[Records from a dataset]
....

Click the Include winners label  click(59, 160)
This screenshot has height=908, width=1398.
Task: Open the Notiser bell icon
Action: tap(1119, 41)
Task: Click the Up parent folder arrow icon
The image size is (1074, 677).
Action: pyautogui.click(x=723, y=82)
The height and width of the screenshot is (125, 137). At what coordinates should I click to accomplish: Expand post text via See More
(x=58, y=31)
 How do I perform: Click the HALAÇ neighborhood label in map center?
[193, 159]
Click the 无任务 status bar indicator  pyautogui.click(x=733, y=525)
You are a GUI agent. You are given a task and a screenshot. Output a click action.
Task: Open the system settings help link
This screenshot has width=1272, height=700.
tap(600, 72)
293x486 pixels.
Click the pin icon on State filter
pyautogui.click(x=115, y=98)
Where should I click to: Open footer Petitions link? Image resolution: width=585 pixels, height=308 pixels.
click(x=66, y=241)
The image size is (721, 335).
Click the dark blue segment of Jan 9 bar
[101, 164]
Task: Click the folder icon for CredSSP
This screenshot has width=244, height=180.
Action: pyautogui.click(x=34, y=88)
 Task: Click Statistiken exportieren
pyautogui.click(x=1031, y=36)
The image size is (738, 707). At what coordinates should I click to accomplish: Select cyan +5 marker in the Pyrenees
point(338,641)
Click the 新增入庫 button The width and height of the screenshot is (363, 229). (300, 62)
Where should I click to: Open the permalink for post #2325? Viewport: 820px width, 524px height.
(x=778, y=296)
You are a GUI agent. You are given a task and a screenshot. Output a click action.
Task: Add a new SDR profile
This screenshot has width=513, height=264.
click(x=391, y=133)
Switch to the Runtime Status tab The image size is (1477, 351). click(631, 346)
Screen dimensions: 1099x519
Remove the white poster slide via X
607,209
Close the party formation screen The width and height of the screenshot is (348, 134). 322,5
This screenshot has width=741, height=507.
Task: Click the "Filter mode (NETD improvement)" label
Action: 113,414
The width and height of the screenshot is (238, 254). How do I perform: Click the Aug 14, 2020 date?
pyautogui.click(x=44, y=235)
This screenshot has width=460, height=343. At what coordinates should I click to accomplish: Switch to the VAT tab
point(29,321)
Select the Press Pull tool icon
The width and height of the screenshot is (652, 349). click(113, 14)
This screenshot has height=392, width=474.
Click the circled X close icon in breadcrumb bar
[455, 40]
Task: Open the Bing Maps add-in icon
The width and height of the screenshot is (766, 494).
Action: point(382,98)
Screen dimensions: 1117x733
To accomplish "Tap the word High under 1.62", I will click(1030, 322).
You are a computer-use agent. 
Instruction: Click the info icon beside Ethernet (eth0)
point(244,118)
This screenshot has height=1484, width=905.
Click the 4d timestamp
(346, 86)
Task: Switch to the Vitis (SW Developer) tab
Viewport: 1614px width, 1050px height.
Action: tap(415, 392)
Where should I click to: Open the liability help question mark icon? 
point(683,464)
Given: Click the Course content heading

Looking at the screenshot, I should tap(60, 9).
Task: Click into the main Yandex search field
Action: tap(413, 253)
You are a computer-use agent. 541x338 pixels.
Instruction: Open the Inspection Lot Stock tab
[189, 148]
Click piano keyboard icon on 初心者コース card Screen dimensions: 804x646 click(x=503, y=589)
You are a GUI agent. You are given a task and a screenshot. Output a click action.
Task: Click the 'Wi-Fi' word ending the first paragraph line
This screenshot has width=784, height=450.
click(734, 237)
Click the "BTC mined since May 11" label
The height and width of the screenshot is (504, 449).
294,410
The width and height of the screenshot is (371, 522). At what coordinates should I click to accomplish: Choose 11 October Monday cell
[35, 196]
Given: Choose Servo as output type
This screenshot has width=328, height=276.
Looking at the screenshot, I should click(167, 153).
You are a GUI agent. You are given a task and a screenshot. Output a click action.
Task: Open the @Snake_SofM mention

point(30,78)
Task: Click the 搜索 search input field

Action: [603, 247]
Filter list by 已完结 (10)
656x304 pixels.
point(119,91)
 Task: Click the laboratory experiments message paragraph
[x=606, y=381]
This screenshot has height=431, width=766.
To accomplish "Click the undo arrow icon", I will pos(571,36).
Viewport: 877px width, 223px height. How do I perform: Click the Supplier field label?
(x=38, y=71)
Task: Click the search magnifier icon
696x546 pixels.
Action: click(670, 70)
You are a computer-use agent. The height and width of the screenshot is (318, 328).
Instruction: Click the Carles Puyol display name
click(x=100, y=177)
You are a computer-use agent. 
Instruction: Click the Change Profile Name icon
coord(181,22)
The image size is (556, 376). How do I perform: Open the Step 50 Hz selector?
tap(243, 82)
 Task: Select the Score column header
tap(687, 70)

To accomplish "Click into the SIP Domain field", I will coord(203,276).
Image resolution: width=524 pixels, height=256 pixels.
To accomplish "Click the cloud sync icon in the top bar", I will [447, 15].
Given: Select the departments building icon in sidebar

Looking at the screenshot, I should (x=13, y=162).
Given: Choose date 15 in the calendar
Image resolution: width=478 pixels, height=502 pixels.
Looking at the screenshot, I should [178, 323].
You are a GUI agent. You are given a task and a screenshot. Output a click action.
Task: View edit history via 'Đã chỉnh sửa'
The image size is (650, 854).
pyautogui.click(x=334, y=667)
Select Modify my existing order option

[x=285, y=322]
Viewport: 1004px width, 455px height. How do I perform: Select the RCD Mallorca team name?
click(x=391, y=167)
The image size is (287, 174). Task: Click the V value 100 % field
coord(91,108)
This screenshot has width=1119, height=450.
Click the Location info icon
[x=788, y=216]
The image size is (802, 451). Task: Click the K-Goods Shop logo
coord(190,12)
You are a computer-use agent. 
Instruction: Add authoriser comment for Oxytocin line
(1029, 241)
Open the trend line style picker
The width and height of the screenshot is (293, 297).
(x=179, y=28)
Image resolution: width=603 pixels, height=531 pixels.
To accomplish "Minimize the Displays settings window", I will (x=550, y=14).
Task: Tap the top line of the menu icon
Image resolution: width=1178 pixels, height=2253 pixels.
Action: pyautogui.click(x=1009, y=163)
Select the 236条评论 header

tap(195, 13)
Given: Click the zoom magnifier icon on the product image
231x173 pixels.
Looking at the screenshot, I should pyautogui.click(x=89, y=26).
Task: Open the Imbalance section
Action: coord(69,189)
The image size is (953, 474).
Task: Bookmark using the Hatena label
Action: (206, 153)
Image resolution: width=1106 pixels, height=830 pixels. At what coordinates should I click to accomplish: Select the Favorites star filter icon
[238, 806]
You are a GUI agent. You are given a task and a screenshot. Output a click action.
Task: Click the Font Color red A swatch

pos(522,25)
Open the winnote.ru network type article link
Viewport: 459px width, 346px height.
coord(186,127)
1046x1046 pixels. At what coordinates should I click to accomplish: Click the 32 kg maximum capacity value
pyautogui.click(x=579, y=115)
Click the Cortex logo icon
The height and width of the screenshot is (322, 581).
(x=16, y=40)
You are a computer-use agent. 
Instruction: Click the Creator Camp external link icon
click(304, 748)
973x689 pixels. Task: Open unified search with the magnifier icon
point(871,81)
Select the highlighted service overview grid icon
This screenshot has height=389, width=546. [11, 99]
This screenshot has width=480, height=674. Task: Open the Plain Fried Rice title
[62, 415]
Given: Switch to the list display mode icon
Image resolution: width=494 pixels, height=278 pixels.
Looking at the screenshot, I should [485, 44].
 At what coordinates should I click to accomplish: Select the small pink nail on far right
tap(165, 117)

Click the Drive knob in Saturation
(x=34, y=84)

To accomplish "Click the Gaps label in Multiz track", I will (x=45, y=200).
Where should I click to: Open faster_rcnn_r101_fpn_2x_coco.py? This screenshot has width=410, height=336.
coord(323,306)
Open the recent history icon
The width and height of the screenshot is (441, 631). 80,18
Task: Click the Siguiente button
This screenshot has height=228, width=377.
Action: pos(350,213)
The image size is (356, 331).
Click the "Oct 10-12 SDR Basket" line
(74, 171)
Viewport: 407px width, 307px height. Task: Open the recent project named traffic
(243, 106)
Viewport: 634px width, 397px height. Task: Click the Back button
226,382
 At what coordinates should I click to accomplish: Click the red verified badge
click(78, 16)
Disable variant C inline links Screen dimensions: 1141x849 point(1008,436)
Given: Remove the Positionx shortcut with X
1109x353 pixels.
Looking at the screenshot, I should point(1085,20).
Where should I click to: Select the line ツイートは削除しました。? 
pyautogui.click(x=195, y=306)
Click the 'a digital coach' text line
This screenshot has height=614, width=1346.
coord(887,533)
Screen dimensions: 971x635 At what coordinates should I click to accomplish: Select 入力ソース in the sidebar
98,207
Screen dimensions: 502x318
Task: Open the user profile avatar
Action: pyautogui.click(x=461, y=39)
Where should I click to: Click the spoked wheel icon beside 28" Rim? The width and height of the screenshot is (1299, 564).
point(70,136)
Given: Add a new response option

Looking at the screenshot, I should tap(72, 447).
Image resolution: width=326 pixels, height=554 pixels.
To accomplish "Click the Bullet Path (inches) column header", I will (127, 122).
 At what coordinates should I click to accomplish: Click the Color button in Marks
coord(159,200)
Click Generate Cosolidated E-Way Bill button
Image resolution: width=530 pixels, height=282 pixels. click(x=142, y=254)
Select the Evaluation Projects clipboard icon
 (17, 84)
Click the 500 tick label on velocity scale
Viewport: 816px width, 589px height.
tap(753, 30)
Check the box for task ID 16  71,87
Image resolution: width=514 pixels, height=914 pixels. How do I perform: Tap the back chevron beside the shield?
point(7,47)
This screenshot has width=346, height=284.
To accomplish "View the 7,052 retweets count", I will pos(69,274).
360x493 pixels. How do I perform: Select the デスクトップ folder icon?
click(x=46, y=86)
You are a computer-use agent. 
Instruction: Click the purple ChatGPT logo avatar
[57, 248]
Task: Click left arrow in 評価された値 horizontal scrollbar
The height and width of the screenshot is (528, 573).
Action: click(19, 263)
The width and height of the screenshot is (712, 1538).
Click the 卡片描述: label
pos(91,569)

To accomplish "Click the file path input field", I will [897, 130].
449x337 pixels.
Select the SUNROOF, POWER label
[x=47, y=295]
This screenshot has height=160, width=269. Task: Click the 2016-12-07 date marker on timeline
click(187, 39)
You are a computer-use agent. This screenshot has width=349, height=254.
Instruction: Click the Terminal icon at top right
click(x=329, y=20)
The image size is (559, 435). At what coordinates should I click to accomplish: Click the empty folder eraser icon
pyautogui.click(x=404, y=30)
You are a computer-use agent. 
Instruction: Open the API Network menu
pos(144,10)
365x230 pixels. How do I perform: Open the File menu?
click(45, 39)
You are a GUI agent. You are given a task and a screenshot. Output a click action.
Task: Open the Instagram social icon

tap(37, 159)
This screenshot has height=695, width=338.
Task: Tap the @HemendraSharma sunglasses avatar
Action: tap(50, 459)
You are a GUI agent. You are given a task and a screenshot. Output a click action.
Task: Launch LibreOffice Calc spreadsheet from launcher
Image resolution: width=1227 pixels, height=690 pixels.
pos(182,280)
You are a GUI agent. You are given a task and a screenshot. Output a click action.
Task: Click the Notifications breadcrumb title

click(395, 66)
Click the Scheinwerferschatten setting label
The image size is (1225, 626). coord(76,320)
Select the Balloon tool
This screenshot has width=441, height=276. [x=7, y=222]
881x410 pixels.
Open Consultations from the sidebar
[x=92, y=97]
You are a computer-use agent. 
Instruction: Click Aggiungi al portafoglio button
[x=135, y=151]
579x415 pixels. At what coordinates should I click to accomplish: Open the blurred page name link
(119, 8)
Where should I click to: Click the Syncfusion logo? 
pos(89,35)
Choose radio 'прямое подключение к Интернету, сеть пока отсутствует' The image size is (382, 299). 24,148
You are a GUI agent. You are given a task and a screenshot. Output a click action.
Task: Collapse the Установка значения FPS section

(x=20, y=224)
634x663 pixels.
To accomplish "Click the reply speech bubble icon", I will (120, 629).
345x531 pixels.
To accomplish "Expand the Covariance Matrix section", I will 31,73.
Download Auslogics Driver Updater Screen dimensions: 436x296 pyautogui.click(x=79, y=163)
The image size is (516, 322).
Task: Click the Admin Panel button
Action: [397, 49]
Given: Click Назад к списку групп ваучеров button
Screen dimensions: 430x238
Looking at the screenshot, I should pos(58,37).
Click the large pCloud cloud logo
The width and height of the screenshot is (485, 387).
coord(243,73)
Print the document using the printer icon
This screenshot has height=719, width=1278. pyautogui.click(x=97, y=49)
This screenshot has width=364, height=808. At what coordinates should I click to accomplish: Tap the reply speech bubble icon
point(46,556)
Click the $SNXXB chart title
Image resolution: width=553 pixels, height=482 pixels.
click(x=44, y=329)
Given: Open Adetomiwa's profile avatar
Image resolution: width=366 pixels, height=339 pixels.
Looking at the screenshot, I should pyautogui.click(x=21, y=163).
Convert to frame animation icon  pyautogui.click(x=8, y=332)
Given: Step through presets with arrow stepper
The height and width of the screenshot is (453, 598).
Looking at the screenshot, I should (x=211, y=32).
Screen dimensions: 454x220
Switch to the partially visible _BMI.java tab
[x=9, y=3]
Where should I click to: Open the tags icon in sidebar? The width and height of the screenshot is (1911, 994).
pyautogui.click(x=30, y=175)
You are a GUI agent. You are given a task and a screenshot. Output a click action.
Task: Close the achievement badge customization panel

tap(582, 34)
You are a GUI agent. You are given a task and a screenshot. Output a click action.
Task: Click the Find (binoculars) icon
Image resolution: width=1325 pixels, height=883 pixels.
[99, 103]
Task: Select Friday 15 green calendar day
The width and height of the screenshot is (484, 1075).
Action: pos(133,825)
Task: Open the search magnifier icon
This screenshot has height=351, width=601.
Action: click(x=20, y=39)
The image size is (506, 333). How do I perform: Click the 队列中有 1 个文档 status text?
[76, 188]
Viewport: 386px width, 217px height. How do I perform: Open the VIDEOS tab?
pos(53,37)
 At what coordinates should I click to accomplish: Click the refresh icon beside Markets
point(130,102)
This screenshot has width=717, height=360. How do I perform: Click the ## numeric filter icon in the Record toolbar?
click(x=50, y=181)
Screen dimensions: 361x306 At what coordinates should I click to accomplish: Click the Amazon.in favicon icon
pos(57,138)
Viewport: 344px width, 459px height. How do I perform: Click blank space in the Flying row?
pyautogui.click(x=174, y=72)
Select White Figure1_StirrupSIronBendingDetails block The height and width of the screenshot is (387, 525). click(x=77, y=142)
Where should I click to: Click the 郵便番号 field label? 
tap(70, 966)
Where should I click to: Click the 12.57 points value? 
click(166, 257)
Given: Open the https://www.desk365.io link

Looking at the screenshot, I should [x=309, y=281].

....

EXERCISE OBJECTIVE
Check each line of the entries for the string "word". Copy the lines that have it.

REPLY
To accomplish "Tap the word High under 1.62", I will click(1030, 322).
Task: Click the 'Wi-Fi' word ending the first paragraph line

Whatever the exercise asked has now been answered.